### WORK REQUEST
What is needed is a word-for-word copy of the lines below from the one with "Select the 3D slide mode icon" through the one with "the 3D manipulator", both included, with every picture left out.

### GIVEN DATA
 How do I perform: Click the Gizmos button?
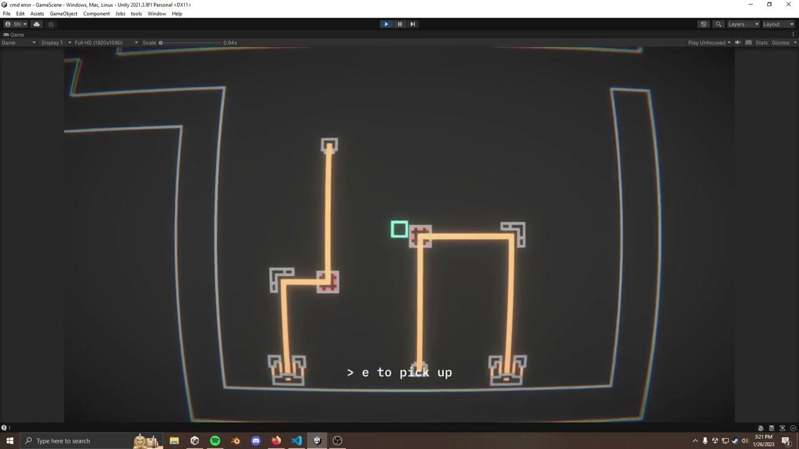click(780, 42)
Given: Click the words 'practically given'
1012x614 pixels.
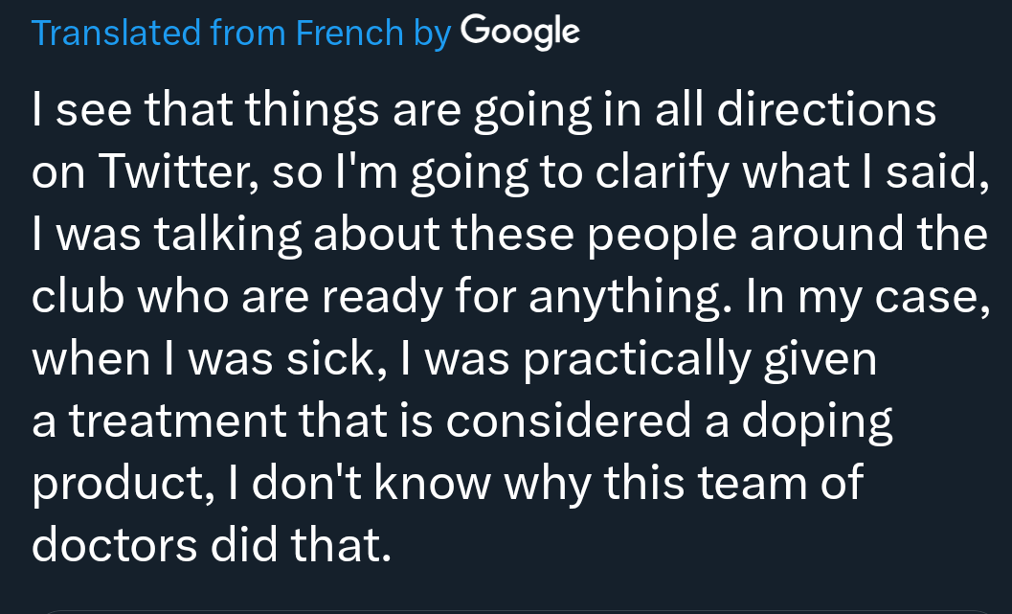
--
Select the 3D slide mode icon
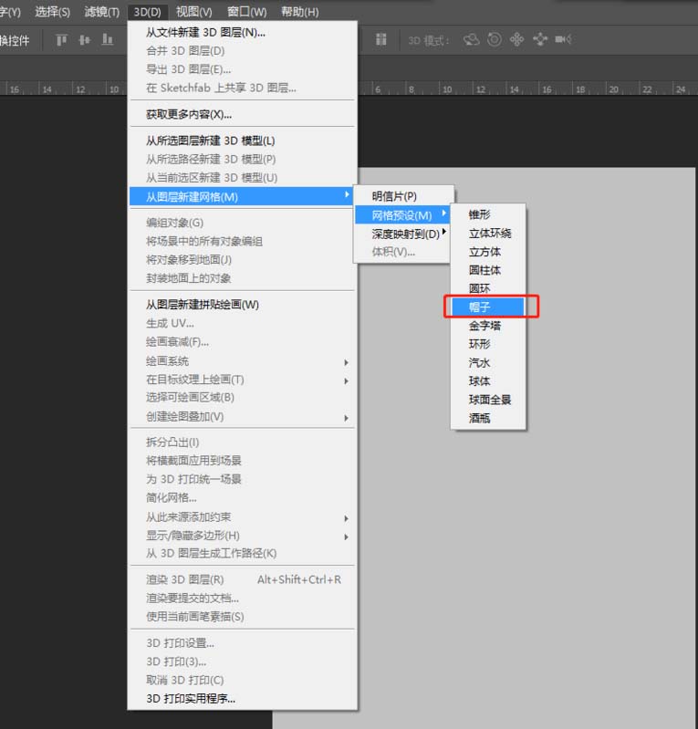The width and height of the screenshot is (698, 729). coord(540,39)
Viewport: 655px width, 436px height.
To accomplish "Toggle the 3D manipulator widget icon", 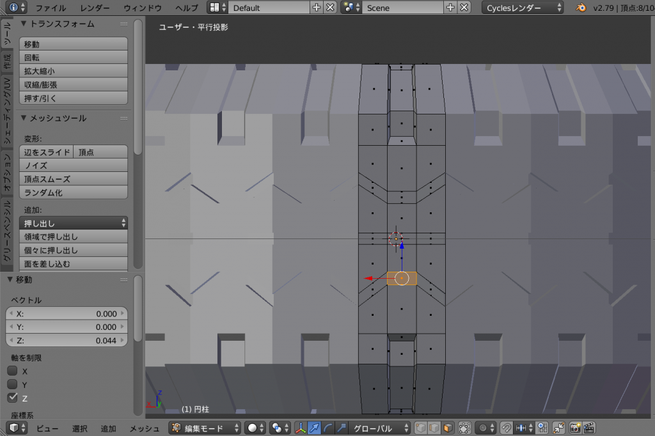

### TASK RESPONSE
Select the 3D slide mode icon
The width and height of the screenshot is (698, 729). coord(540,39)
Viewport: 655px width, 436px height.
To accomplish "Toggle the 3D manipulator widget icon", 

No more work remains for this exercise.